§ Exercise
Give again, word for word, every line below from the one that has "The height and width of the screenshot is (800, 1920)." through the one that has "You are a GUI", both included, and no others.
BEGIN Source data
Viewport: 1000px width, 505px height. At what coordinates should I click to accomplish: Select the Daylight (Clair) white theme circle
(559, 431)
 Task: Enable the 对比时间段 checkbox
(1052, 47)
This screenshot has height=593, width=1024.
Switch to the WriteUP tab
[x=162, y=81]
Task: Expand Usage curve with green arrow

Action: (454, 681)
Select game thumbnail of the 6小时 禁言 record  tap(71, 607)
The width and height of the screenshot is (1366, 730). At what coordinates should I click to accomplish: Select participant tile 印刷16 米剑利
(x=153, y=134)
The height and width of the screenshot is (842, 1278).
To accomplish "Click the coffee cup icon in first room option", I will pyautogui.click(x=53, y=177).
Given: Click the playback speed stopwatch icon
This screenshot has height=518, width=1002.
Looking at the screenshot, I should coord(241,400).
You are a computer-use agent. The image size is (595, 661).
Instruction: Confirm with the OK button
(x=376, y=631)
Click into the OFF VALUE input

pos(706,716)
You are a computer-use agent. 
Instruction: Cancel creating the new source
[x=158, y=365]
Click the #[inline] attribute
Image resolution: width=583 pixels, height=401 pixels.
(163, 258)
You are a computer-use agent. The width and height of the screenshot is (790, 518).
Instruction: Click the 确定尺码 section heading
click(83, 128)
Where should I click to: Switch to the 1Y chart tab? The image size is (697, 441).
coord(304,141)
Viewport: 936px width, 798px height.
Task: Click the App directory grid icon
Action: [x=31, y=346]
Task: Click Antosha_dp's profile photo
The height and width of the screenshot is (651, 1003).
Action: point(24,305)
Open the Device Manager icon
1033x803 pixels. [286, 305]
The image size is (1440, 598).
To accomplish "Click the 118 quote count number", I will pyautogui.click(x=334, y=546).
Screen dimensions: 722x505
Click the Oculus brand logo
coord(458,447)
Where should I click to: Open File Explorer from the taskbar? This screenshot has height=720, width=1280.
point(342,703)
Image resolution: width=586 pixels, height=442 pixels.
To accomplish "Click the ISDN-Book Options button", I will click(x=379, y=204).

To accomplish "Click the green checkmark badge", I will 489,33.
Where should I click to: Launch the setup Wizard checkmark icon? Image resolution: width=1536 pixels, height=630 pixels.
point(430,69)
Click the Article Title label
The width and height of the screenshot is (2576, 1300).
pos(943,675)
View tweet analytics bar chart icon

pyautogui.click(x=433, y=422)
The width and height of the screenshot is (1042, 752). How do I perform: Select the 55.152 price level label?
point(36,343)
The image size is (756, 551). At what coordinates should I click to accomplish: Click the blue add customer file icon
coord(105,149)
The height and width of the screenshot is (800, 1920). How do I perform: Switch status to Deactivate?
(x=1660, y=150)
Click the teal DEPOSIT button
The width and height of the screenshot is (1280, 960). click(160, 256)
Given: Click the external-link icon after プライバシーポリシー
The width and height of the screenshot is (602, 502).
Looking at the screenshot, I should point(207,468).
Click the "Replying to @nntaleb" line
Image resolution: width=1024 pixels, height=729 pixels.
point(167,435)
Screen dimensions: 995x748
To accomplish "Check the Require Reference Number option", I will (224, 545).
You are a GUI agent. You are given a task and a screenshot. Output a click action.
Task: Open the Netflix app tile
END Source data
§ Reply
The height and width of the screenshot is (800, 1920). How do I perform: Switch status to Deactivate?
(x=1660, y=150)
Click the teal DEPOSIT button
The width and height of the screenshot is (1280, 960). click(160, 256)
Given: Click the external-link icon after プライバシーポリシー
The width and height of the screenshot is (602, 502).
Looking at the screenshot, I should point(207,468).
Click the "Replying to @nntaleb" line
Image resolution: width=1024 pixels, height=729 pixels.
point(167,435)
Screen dimensions: 995x748
To accomplish "Check the Require Reference Number option", I will (224, 545).
You are a GUI agent. You are given a task and a screenshot. Output a click action.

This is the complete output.